Saved entries

============================================================

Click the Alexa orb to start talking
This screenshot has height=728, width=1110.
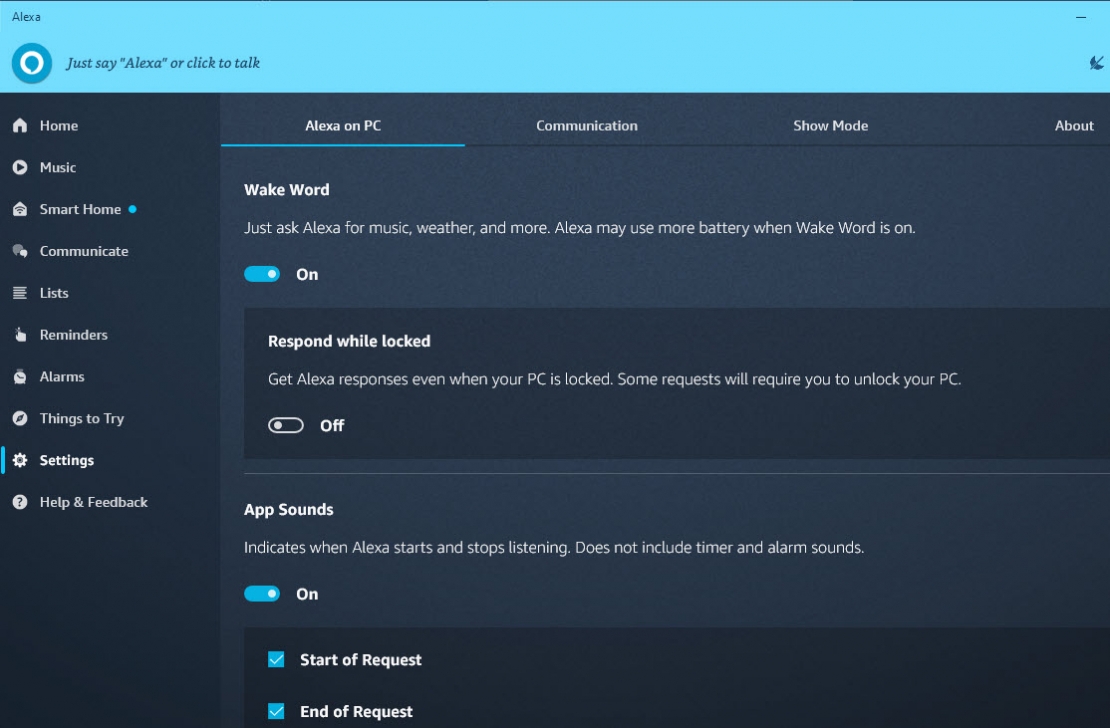[31, 63]
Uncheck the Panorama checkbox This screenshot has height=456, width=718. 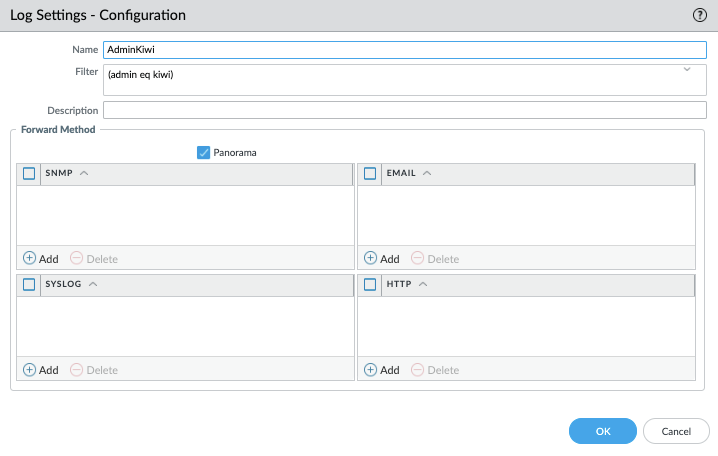(203, 152)
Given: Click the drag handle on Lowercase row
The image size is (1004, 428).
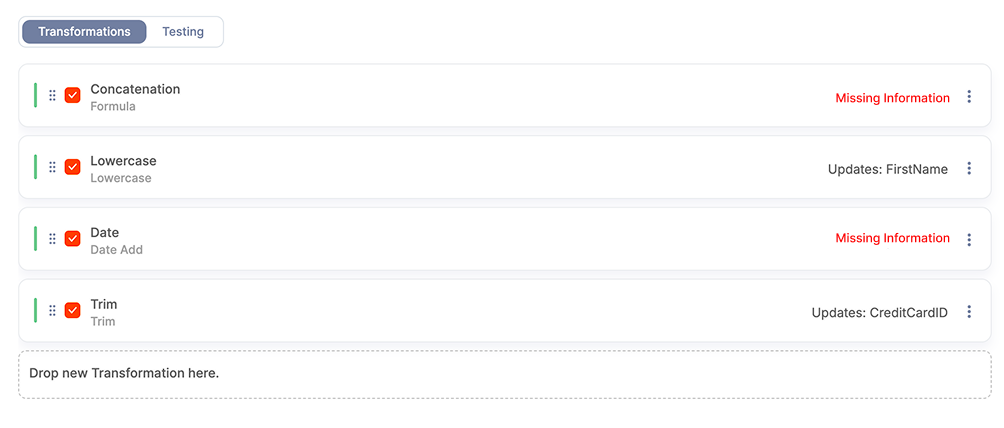Looking at the screenshot, I should pyautogui.click(x=53, y=168).
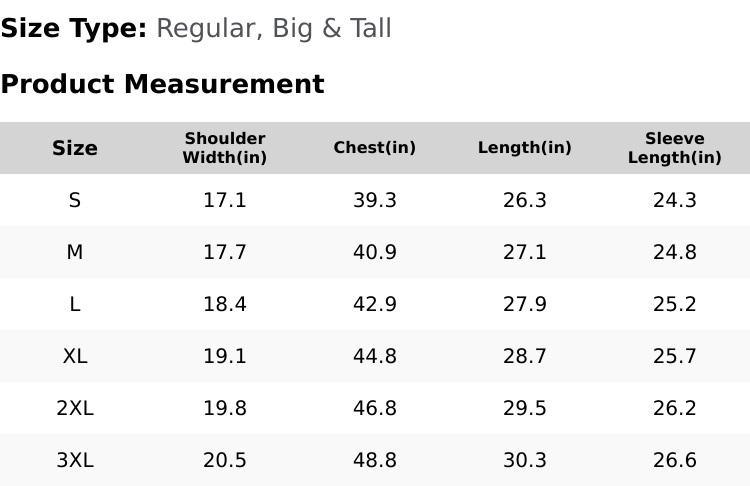Click the Size column header
The height and width of the screenshot is (486, 750).
pyautogui.click(x=75, y=148)
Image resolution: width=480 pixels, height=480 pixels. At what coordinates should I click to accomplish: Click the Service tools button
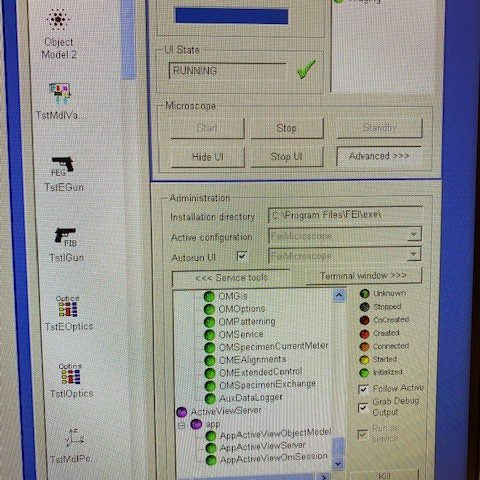pos(232,278)

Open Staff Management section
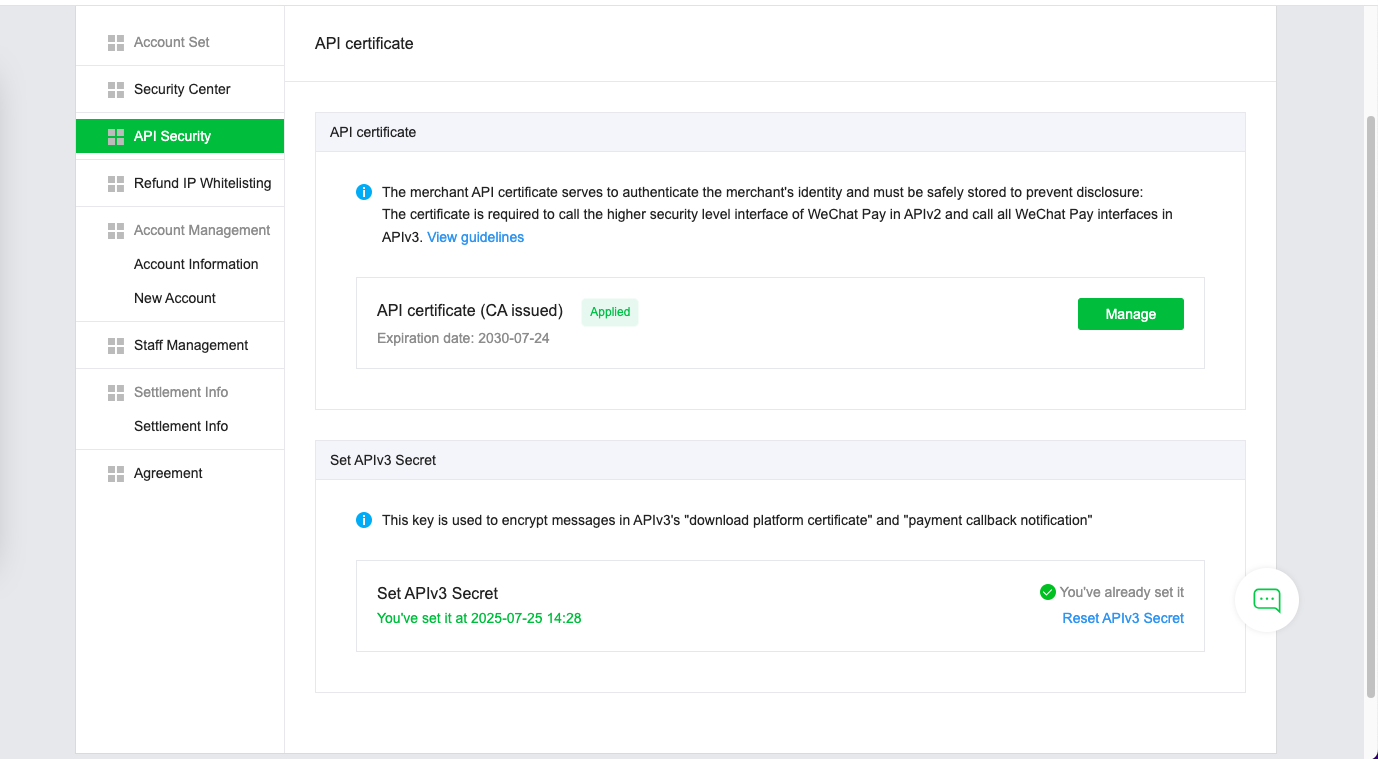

============================================================

From the line that contains "Image resolution: width=480" to the last line of the data, print each line exactly, both ends included, and omit the pictures.

Image resolution: width=480 pixels, height=480 pixels. At what coordinates should I click to accomplish: Click the Service tools button
pos(232,278)

Open Staff Management section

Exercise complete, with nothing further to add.